Je suis tout à fait d'accord sur le fait qu'il faut former les enseignants, même avant de former des élèves. Il ne faut pas les former à sensibiliser les élèves aux inégalités comme si c'était les élèves qui portaient le poids des responsabilités des inégalités mais il faut former les enseignants à se comporter eux-mêmes de manière égalitaire. En effet, lorsqu'on va voir les élèves et qu'on leur demande ce qu'est le sexisme à l'école, beaucoup dénoncent le comportement de leurs professeurs : ils commencent à voir le sexisme d'abord chez leurs enseignants. Dans un second temps, ils perçoivent le sexisme chez eux-mêmes, mais ils n'ont pas tort en disant que c'est d'abord par leurs professeurs que l'exemple doit être montré. Et si on se contente de créer des cours sur l'égalité, les élèves mettront ces cours sur le même plan que leurs autres enseignements : ils considéreront qu'après un cours d'égalité comme après un cours de grammaire, la vie reprend comme avant.
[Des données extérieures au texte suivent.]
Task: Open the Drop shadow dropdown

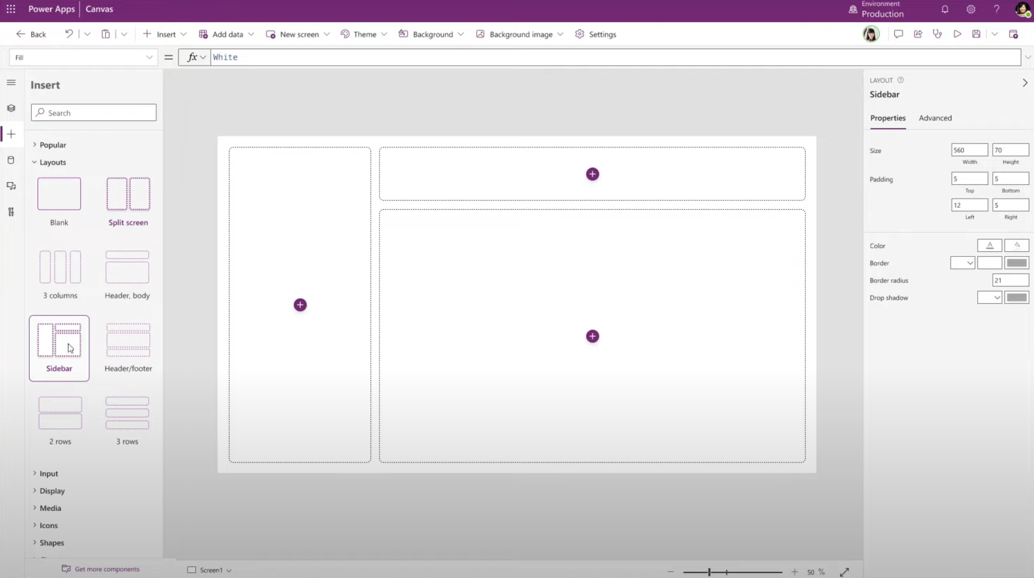Action: [x=989, y=298]
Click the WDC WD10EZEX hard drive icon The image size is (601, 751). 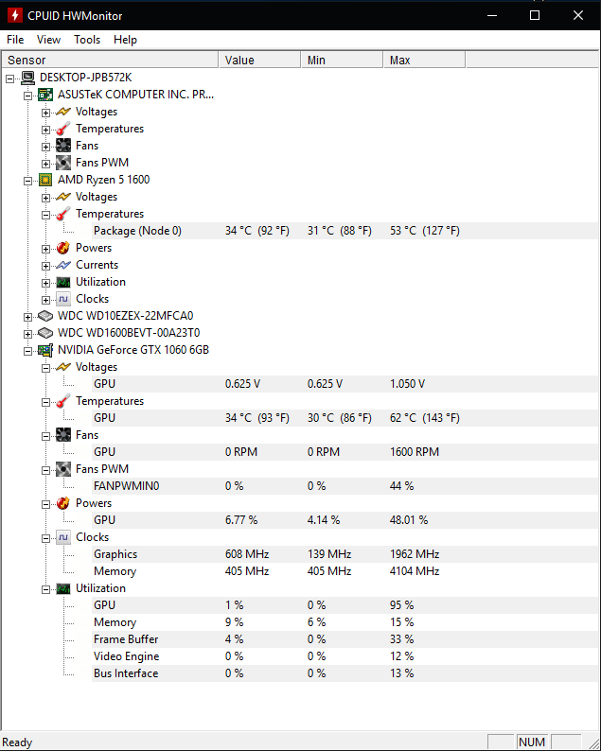pyautogui.click(x=45, y=316)
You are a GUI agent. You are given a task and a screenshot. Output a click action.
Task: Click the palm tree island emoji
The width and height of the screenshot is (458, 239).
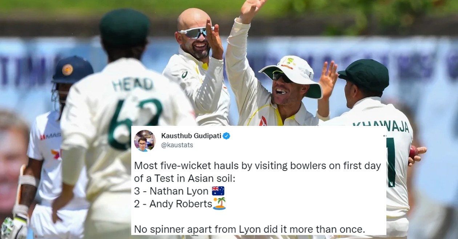pos(220,204)
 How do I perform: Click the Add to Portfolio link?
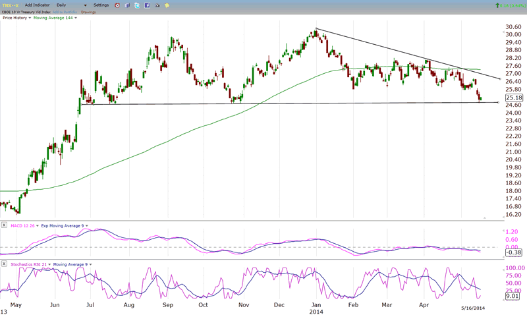[65, 12]
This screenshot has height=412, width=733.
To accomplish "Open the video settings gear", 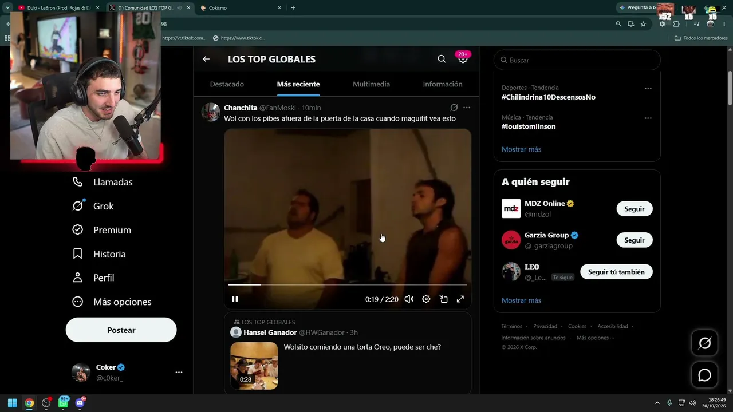I will 426,299.
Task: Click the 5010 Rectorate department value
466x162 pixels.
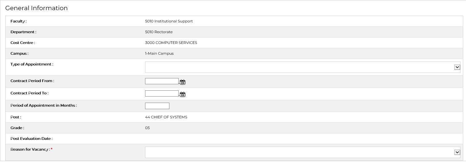Action: [x=159, y=32]
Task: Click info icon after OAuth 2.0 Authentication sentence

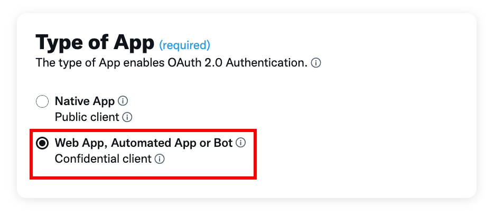Action: pyautogui.click(x=315, y=63)
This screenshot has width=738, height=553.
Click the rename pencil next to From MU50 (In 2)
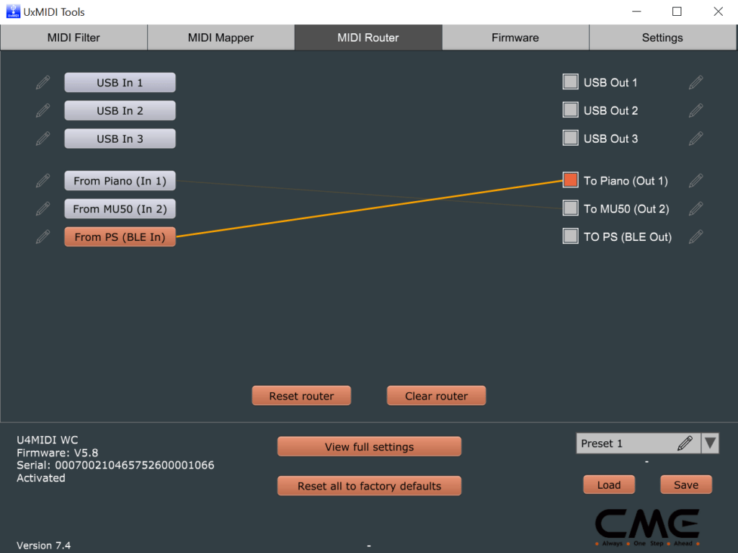click(x=43, y=208)
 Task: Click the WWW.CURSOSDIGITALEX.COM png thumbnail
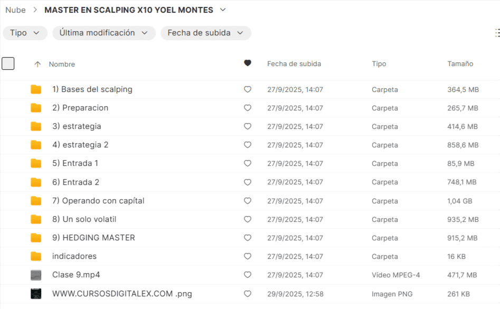(x=36, y=294)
Il faut vraiment former les enseignants non pas simplement à déconstruire des stéréotypes avec les élèves mais à pratiquer une pédagogie de l'égalité au quotidien et former les formateurs d'enseignants pour qu'ils en soient capables. Dans les écoles supérieures du professorat et de l'éducation (ESPE), une information à l'égalité est obligatoire et se fait à peu près partout. Il ne s'agit cependant pas en réalité d'une formation. Une formation à l'enseignement signifie apprendre des gestes professionnels, apprendre comment on construit ou adapte toute sa pédagogie. Pour cela, il faut des formateurs d'enseignants réellement formés à ces questions et pas simplement présenter des discours avec des données sur l'égalité, les inégalités, etc. La tâche est considérable et il faut faire feu de tout bois, de la crèche à l'enseignement supérieur.
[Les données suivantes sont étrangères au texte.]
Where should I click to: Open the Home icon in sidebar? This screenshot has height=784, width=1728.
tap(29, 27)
La dernière chose que je souhaite dire, c'est qu'il ne sert à rien de se renvoyer la balle en amont : l'enseignement supérieur accuse le lycée qui accuse le collège, qui accuse la crèche, qui accuse les parents – et dans cette logique les bébés seraient stéréotypés in utero. En réalité, on peut agir à tous les niveaux. Les établissements d'éducation supérieure qui ont réussi à obtenir durablement 30 à 40 % de femmes parmi leurs étudiants en informatique de manière durable n'ont pas attendu de déconstruire les stéréotypes. Ils ont mis en oeuvre une politique volontariste à leur niveau pour transformer de fait et sans contrainte leur population. Il ne s'agit pas de transformer les femmes pour les adapter à un monde qui, aujourd'hui, est plutôt discriminant et inégalitaire, mais de transformer le monde pour qu'il devienne inclusif.